Exploiting 'doom and gloom' is Trump's secret weapon with swing voters: analysis
Former President Donald Trump might have a secret weapon for taking on President Joe Biden in the 2024 election, warned Heather Digby Parton in an analysis for Salon published Wednesday — exploit the "doom and gloom" of swing voters.
One fascinating bit of challenge to the conventional wisdom of how politics works, however, comes from work that now-MSNBC anchor Chris Hayes did as a young reporter during the 2004 election covering swing voters in Wisconsin, Parton said — and it reveals how Trump could exploit jaded and cynical voters.
Hayes, wrote Parton, "found that these folks were very interested in politics, although they didn't "enjoy" it and neither did they seem to be able to connect it to their own lives in ways that made sense.
"Hayes said he saw that the worse things got with the war in Iraq, the better George W. Bush seemed to do with these people ... It's not that they didn't believe John Kerry could actually fix things.
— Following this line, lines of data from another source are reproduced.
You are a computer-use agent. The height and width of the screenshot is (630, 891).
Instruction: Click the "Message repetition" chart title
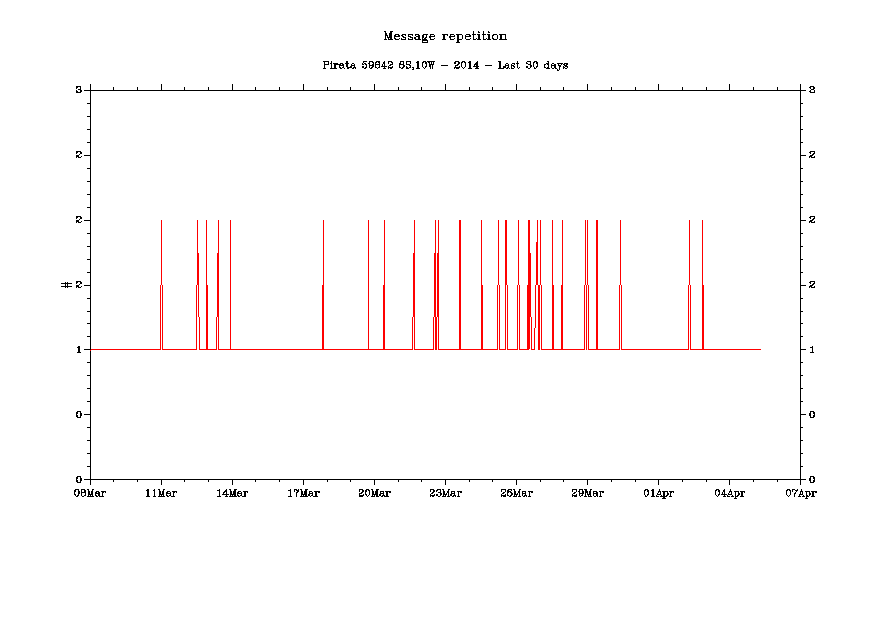tap(445, 36)

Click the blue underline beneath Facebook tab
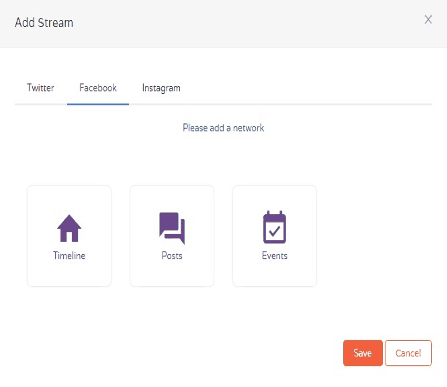click(98, 104)
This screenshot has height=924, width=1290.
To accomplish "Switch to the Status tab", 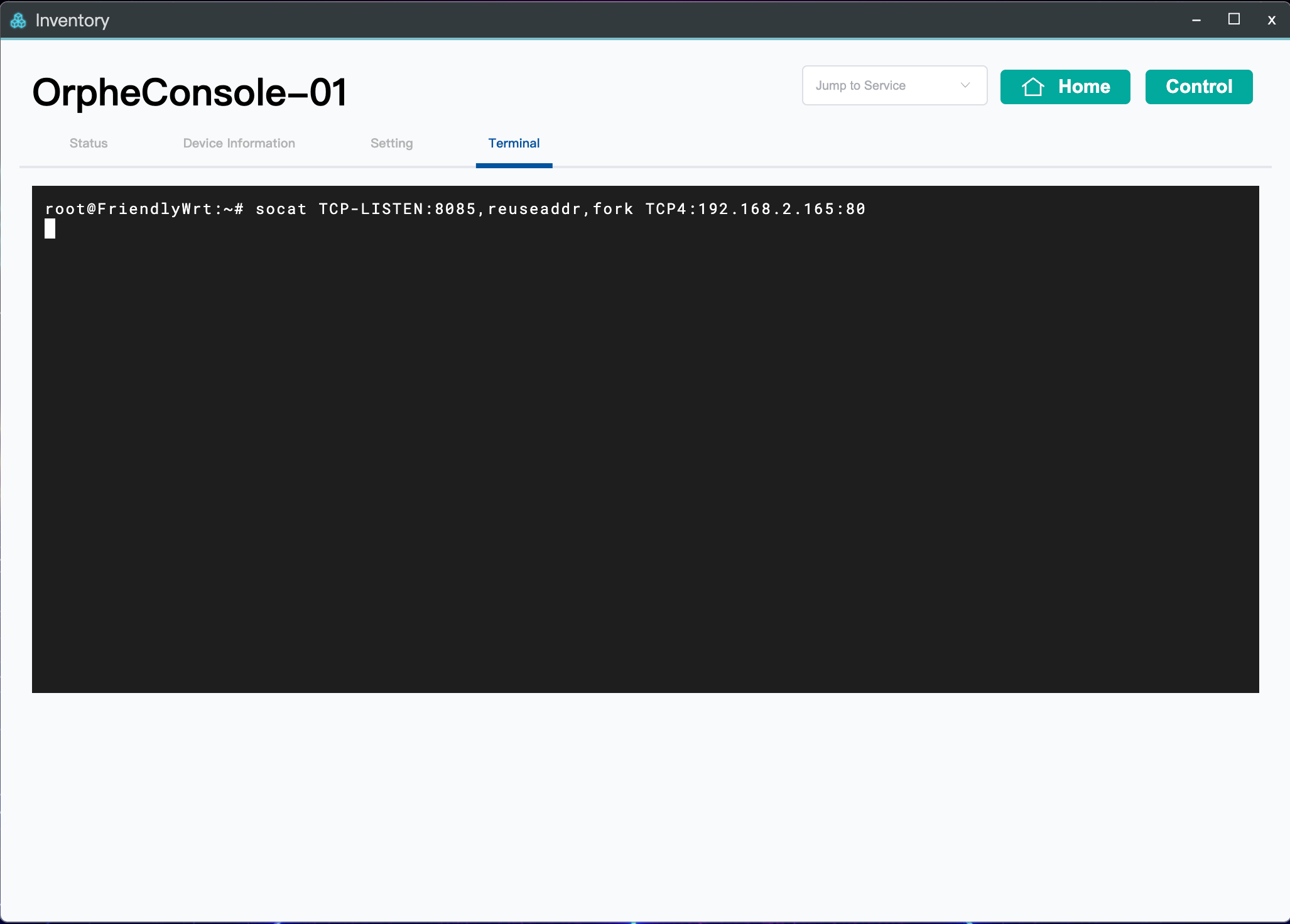I will (89, 143).
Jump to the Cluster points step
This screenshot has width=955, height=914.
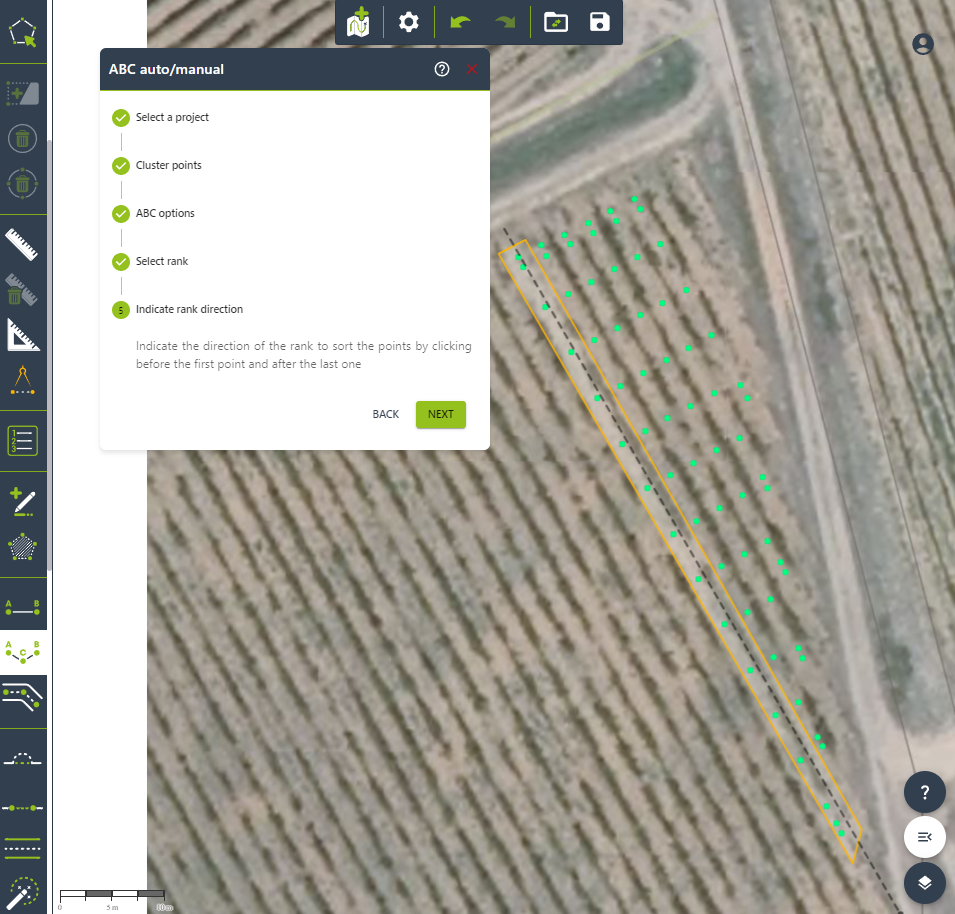[168, 165]
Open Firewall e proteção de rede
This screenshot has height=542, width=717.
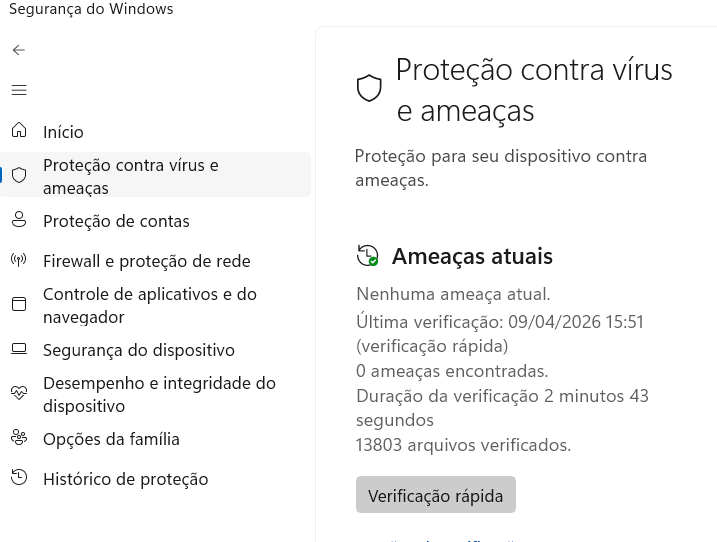point(146,261)
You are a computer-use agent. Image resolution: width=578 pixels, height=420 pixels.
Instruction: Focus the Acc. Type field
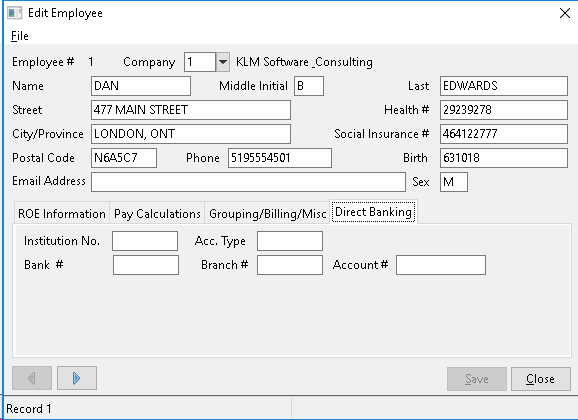click(x=290, y=241)
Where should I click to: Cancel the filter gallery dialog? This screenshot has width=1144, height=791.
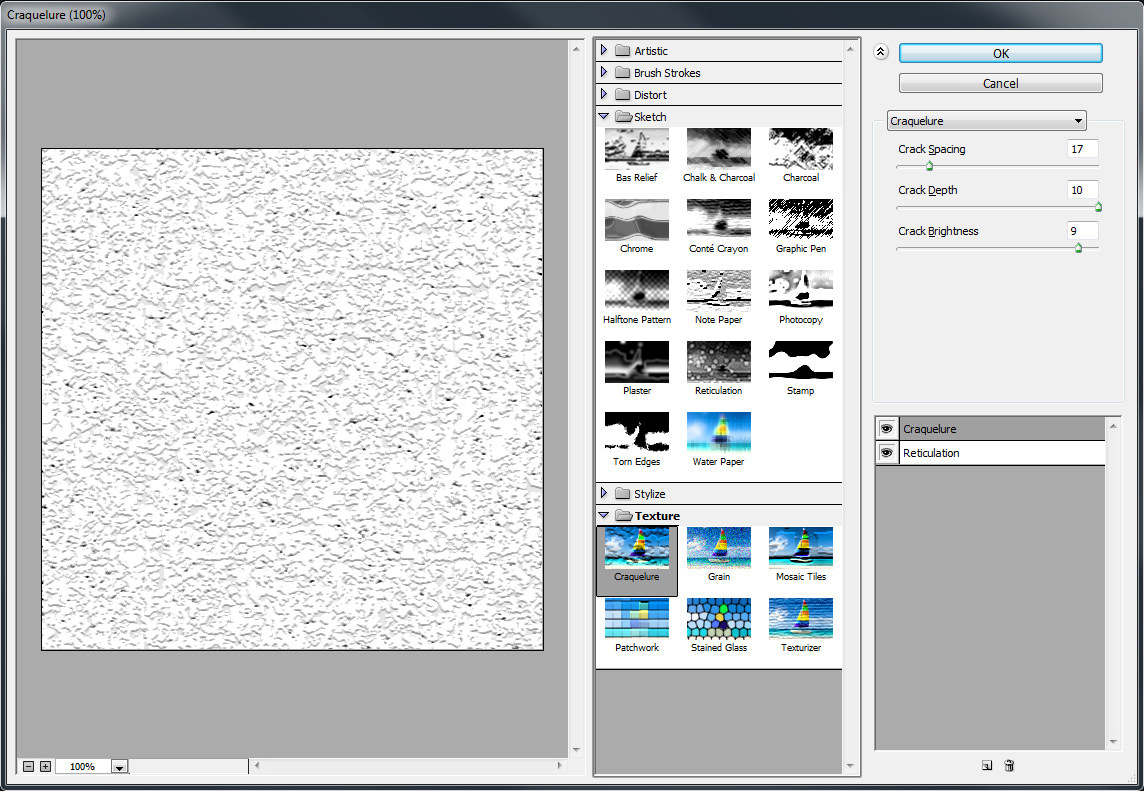click(x=1000, y=84)
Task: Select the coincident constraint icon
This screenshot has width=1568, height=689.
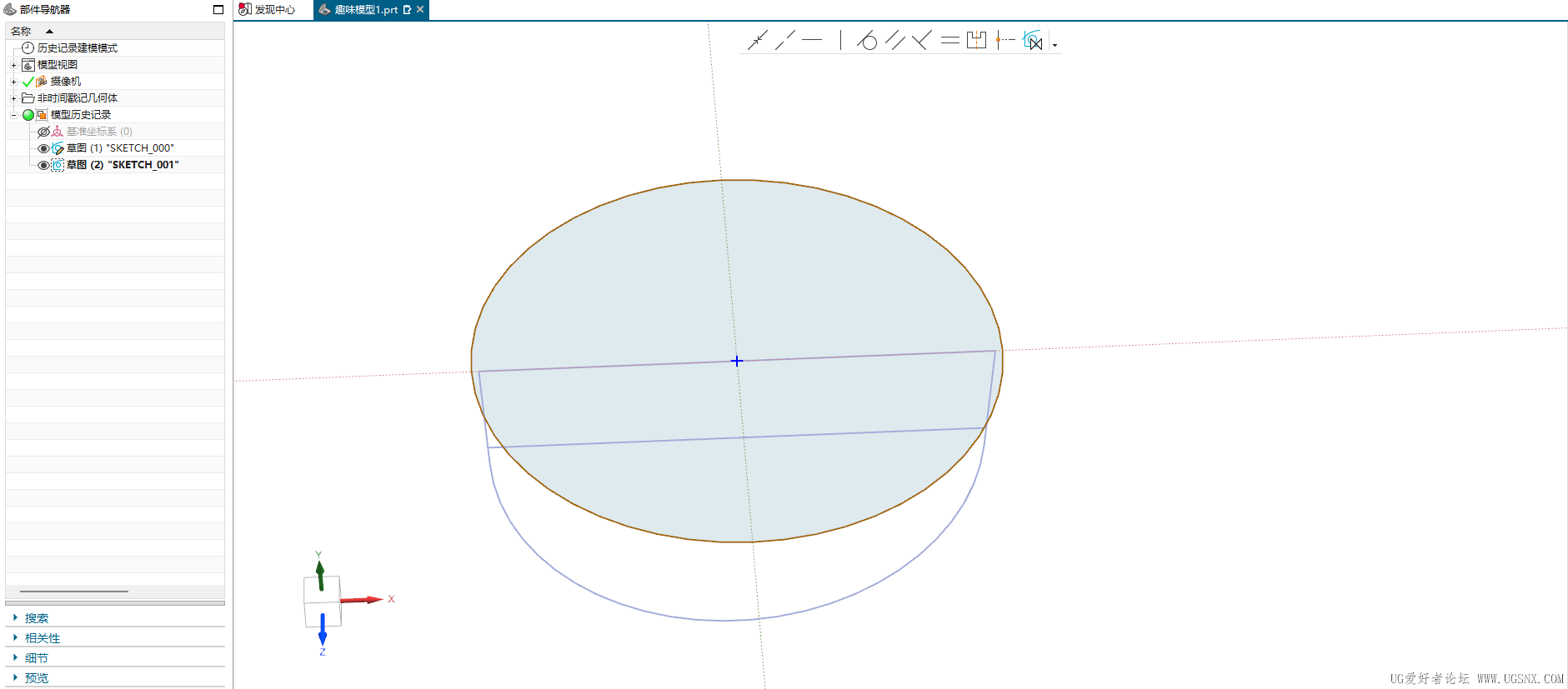Action: [x=757, y=40]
They didn't believe anyone could. They blamed politicians in general, so 'Kerry, by mere dint of being on the ballot, was somehow tainted by Bush’s failures as badly as Bush was.'"
Kerry ultimately won Wisconsin very narrowly — but this is a must-target state for Trump, and one he narrowly carried in 2016 before it just as narrowly swung back to Biden in 2020.
Many Trump-to-Biden voters in focus groups are adamant they are never voting for him again. But they might not have to, warned Parton — they just have to be disillusioned into not voting at all.
Republicans, she wrote, have spent years "cultivating cynicism about government so that they can carry out their toxic agenda without being held responsible for it. They make politics ugly and uncomfortable so that people will see the whole endeavor as something inherently negative and unworkable."
And if these voters give up, Trump can win a second term. "The Democrats and the press can't shirk from exposing the right's craven agenda, but they need to ensure that in the process they remind people that it doesn't have to be that way," she wrote.